I often encounter clients who discount the significance of standard contract terms as they pertain to their business decisions and negotiations.  Of course they understand that the legal terms are important to protect their company’s interests.  However, sometimes the business person wants to avoid a deep dive into the contract terms and leave it to lawyers to “do their thing” without getting too involved, hoping there is not too much delay or that the legal review process does not derail the deal.

I encourage my clients to at least understand the contents of their agreements, and ideally to consider the standard terms as part of the overall commercial “package”.  Even though terms are “standard”, the nature of certain key provisions could have an indirect impact on pricing and other deal terms.  A company that is taking on more potential risk exposure has a case for charging more and gaining concession on other points.  A company that aggressively shifts substantial risk of loss and exposure to the other party can find little sympathy for requesting other concessions and can foster distrust.  (However, such a company may be in a position to force their terms because they offer such a unique value or are the only feasible alternative for their customer.)
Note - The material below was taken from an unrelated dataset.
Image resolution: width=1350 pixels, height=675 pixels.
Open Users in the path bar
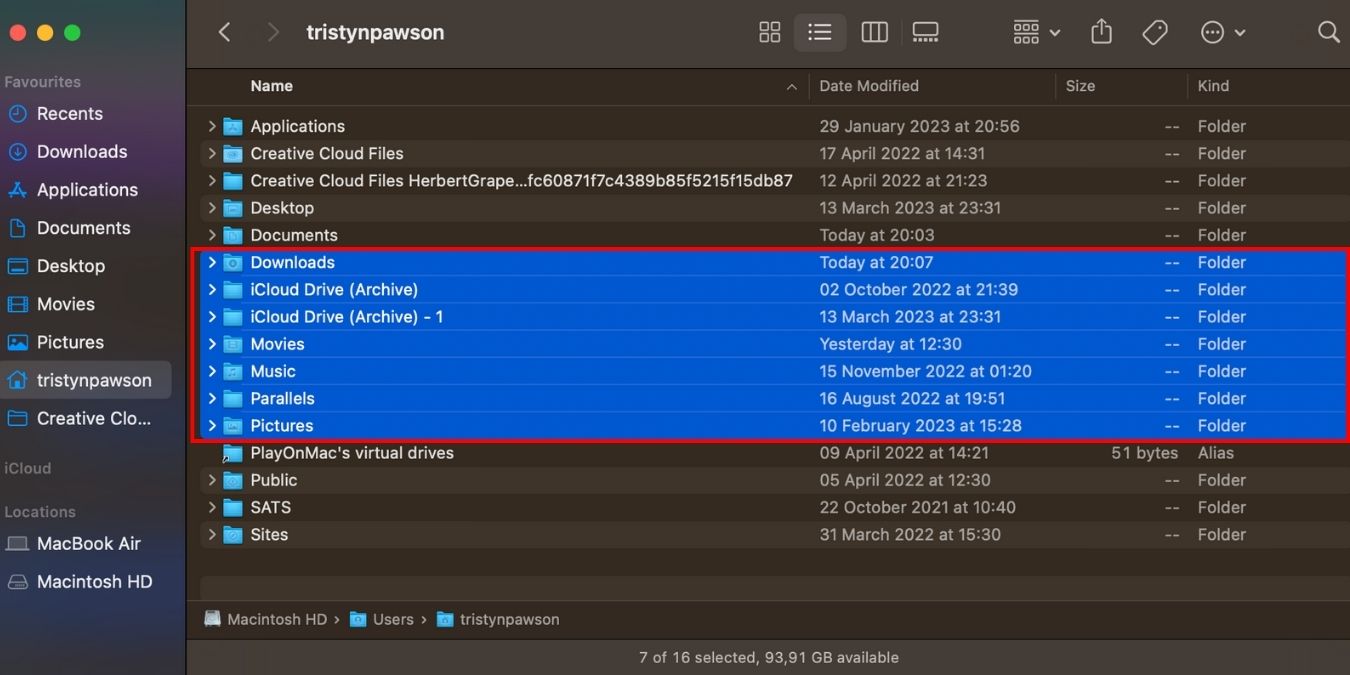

I recently had a client contracting with two separate vendors to provide similar services in different locations.  One of these vendors (Vendor A) had a very one-sided form of service agreement that was generally designed to protect the vendor to the detriment of the customer, and to eliminate any potential liability exposure, even for areas where one would expect the vendor to be responsible.  The other vendor (Vendor B) had a middle-of-the-road form of standard agreement.  The key terms started off where one would expect reasonable parties to end up after some negotiation.  Interestingly, Vendor A’s pricing structure was higher than Vendor B’s, but without a significant difference in quality or service levels.  Vendor B was able to get their deal closed and moving faster.  Vendor A had to endure a more painful negotiation process to bring their agreement in line with acceptable terms.  Their pricing suffered as well because the extra attention necessary to work with their agreement created more scrutiny for the underlying service offering.

I have been involved in a number of cases where we revised pricing and obtained other concessions by pointing out that my client is being pushed to absorb a higher level of risk exposure.  It’s not always easy, but knowing that seemingly “boilerplate” contract terms can be modified and manipulated to structure a desirable compromise can be useful.